::: TEXTE SOURCE :::

En 1968, Milos Forman, réalisateur tchèque, fuit son pays envahi par l’armée soviétique pour s’installer en Europe et enfin aux États-unis. En 1975, soit moins de dix ans après son arrivée, son film Vol au-dessus d’un nid de coucou le propulse au rang des réalisateurs reconnus internationalement. A sa sortie, le film reçoit pas moins de cinq oscars et cinq golden globes. Il n’a pas à rougir de tous ces distinctions, bien au contraire: selon moi il est de ces films marquants que l’on classe parmi les chefs d’œuvre.
Vol au-dessus d’un nid de coucou est un film touchant et juste qui s’aventure dans le milieu fermé de la psychiatrie. Enjeu complexe pour le réalisateur: réussir à montrer la réalité de l’enfermement psychiatrique avec ses travers, ses abus sans vexer le professionnel médical et sans rentrer dans le pathos. Milos Forman a réussi avec brio l’entreprise dans laquelle il s’était lancé.

::: SUPPORT D'ÉTUDE :::

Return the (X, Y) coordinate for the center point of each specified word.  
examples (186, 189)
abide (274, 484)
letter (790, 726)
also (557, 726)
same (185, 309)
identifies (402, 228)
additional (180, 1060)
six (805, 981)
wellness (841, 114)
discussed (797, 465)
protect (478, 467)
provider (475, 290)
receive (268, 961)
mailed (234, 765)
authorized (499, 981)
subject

:::

* **CONSIGNE**:
Répondez aux questions suivantes d'après le texte source.
(a) En quelle année Milos Forman fuit-il son pays ?
(b) Combien d'oscars le film reçoit-il à sa sortie ?
(c) Dans quel milieu le film s'aventure-t-il ?

* **RÉPONSE**:
(a) Milos Forman fuit son pays en 1968.
(b) Le film reçoit cinq oscars à sa sortie.
(c) Le film s'aventure dans le milieu fermé de la psychiatrie.